The standards state that teachers may present theories in science class "that do or do not support the theory of evolution" and that schools may "analyze the impact of new scientific facts on the theory of evolution."
Lynn charged that this is code language designed to win a spot for creationism in science classes. In recent years, he noted, some fundamentalist Christians have begun referring to their ideas about creationism as "intelligent design" or "evidence against evolution."
In his letter to Gallagher, Lynn wrote, "The new science standards under consideration by the board clearly open the door to religious intrusion into the public school science curriculum. If local school districts follow these standards -- and alter their curriculum to conform to religious tenets -- lawsuits are certain to result. We strongly urge you not to give bad advice to school administrators and science teachers through poorly worded science standards."
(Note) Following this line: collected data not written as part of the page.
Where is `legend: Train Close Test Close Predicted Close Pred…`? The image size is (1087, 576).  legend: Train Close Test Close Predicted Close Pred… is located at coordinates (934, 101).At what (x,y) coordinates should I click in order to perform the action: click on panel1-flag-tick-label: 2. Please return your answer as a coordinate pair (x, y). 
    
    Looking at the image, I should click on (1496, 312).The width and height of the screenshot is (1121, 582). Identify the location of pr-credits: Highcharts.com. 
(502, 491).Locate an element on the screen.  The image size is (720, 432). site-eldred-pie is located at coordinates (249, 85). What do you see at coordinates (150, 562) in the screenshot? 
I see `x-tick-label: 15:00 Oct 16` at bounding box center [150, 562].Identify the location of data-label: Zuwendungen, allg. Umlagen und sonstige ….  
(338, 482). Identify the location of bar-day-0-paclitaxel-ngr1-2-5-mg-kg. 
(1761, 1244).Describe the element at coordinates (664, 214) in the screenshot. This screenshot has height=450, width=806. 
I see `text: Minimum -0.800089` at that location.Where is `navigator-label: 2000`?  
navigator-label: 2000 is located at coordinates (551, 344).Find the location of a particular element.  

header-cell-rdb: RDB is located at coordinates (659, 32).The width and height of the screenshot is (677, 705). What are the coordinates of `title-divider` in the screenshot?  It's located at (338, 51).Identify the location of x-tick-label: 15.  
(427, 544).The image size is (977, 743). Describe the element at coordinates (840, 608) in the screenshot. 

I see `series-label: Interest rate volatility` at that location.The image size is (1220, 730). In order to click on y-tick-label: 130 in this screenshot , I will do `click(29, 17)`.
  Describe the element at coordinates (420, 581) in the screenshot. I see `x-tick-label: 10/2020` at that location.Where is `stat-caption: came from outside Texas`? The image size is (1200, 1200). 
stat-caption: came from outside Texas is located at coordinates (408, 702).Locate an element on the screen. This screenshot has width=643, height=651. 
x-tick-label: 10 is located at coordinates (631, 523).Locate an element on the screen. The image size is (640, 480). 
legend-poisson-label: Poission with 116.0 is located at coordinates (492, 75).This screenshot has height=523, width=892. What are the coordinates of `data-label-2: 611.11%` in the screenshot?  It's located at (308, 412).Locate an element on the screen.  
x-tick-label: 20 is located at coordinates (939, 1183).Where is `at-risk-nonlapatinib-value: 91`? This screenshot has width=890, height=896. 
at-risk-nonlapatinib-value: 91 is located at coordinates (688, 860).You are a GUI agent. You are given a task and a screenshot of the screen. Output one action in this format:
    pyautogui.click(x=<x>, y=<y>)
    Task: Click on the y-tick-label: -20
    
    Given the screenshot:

Lynn noted that State Rep. Samuel Rhorer, an advocate of the new standards, told the Philadelphia Inquirer recently, "I'm not a scientist, but I've done enough reading to know that the whole concept of natural selection and evolution is not science. It's not repeatable. It's a theory. You can talk about chemistry, physics -- those things are all a matter of fact. Evolution is a religious tenet. It's a tenet of secular humanism and of Marxism and Communism."
Lynn urged Gallagher not to let creationists drag Pennsylvania into a costly and drawn-out battle over religion in public schools. "Instead," he wrote, "Pennsylvania needs science and technology standards that are free from sectarian dogma, that instruct its children in the fundamental principles of modern biology and that spur all of the state's public school children to aspire to excellence."
Pennsylvania is considering the controversial change despite praise for the state's existing science curriculum. Earlier this year, the Thomas B. Fordham Foundation surveyed all 50 states and assigned them letter grades on the basis of how they teach evolution. Pennsylvania was one of only 10 states to receive an A.
"This is an achievement of which the board can be justifiably proud," noted AU's Lynn. "It would highly ironic if the board were to now turn its back on that progress and denigrate the teaching of evolution in any way."
Although once considered a settled question, the debate over evolution and creationism has erupted as a major issue in recent years. During the last decade, 20 states have faced legal, legislative or policy conflicts over the role of religion in public school science classes.
Americans United is a church-state watchdog group based in Washington, D.C. Founded in 1947, the organization represents 60,000 members and allied houses of worship in all 50 states, including Pennsylvania.